----- RECORD EXCERPTS

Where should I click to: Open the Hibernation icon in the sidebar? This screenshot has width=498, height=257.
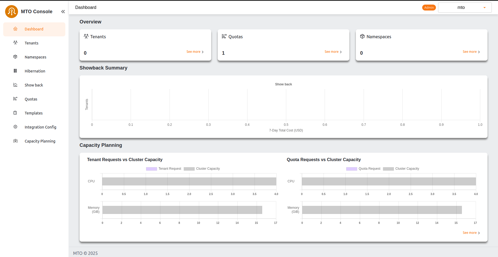pyautogui.click(x=15, y=71)
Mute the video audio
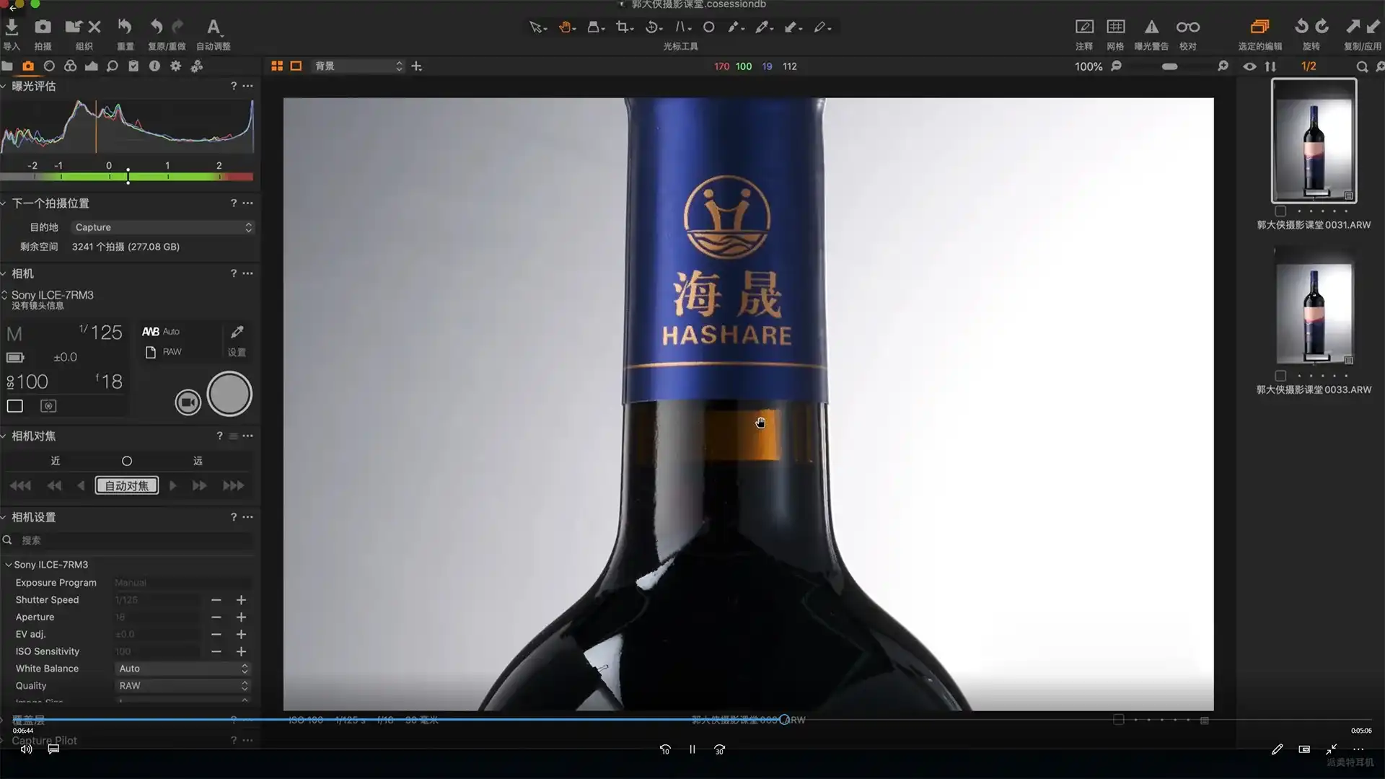The height and width of the screenshot is (779, 1385). 25,749
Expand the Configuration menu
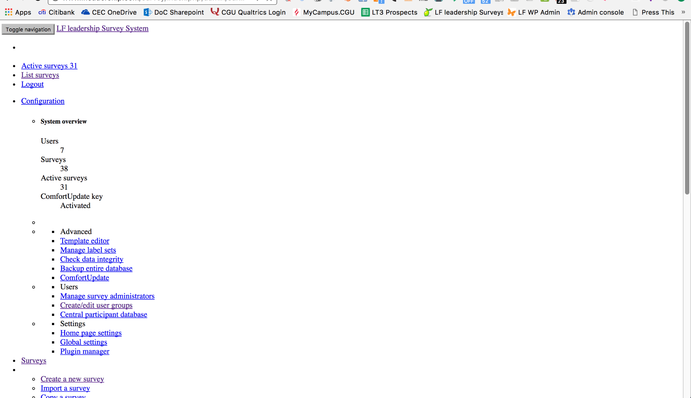 [x=43, y=101]
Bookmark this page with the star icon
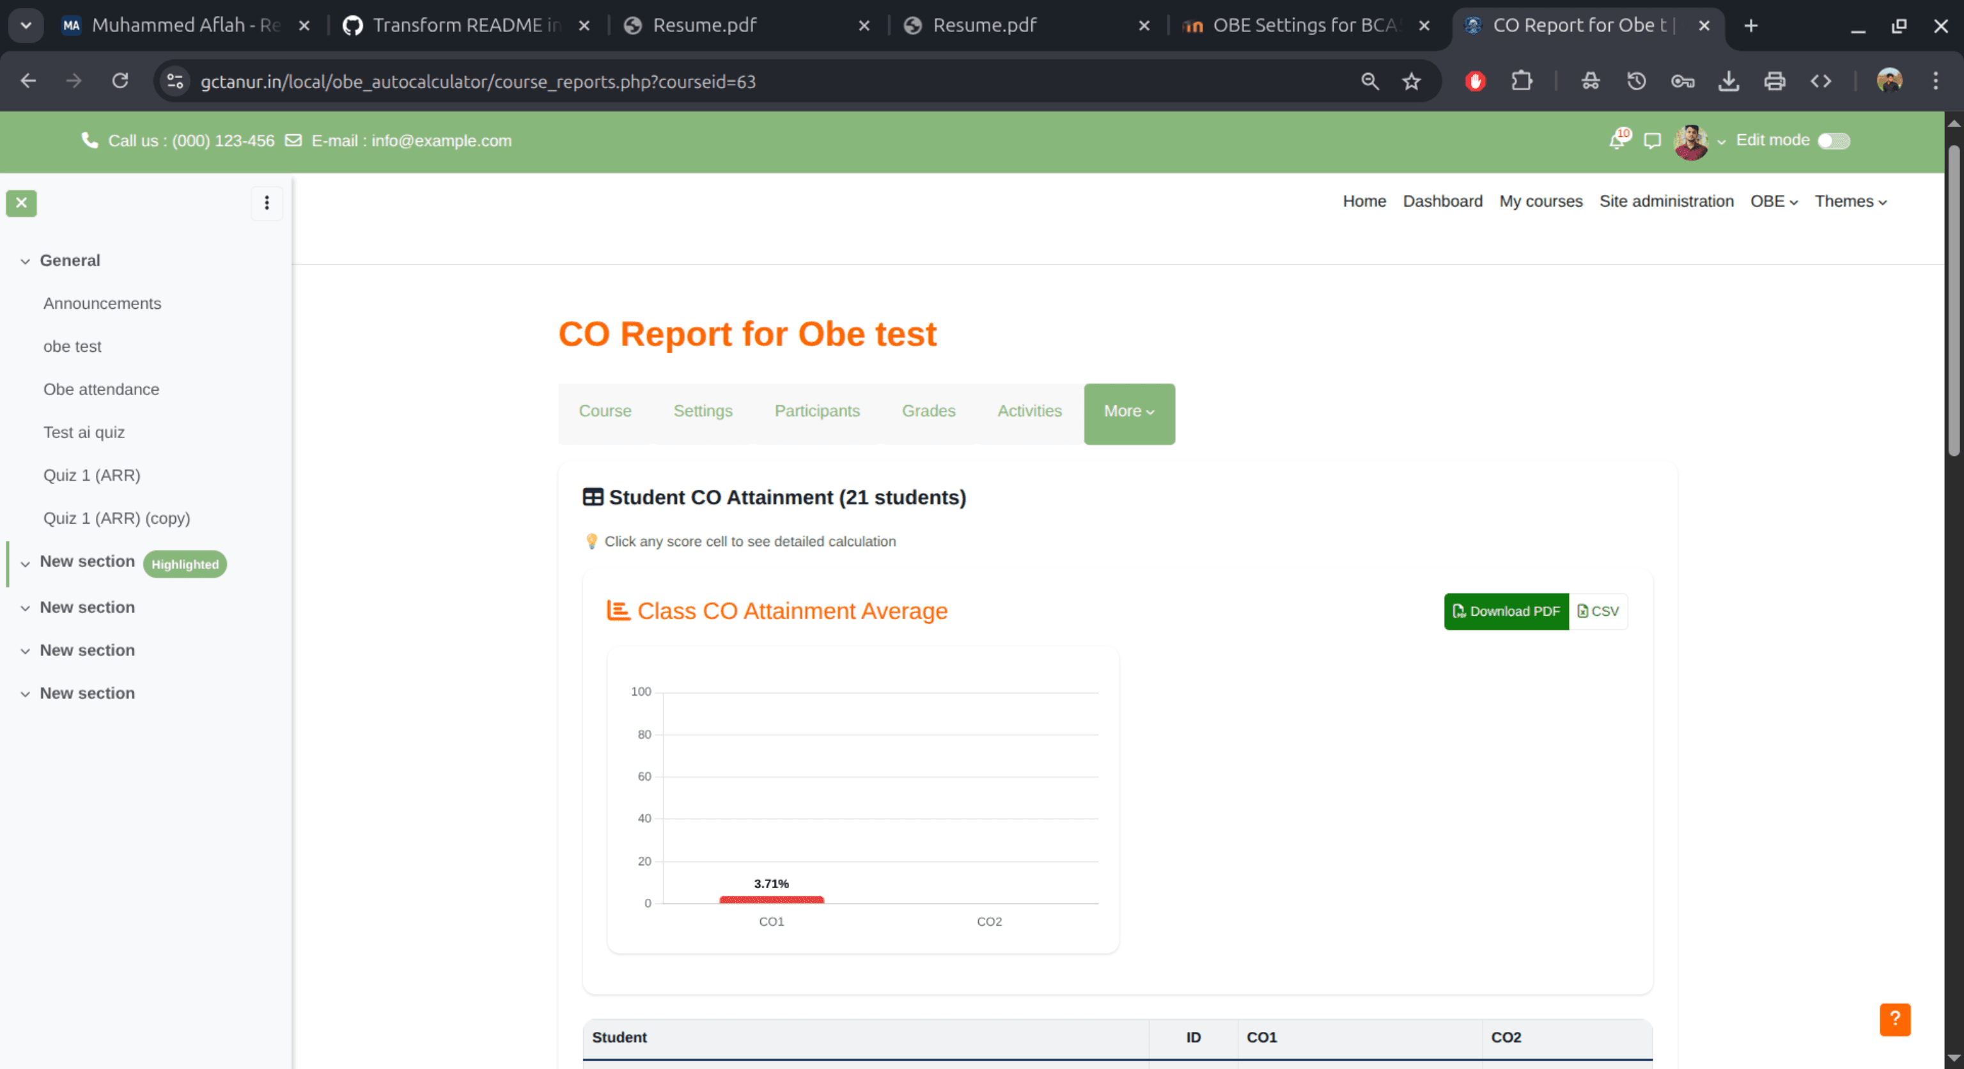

----------

WORK REQUEST: Without any of its pictures, the listing is to be repeated exactly as it stands.

RESPONSE TO THE TASK:
Where should I click to: Open the Hibernation icon in the sidebar? This screenshot has width=498, height=257.
pyautogui.click(x=15, y=71)
Mute the video audio
The height and width of the screenshot is (779, 1385). 25,749
Expand the Configuration menu
 [x=43, y=101]
Bookmark this page with the star icon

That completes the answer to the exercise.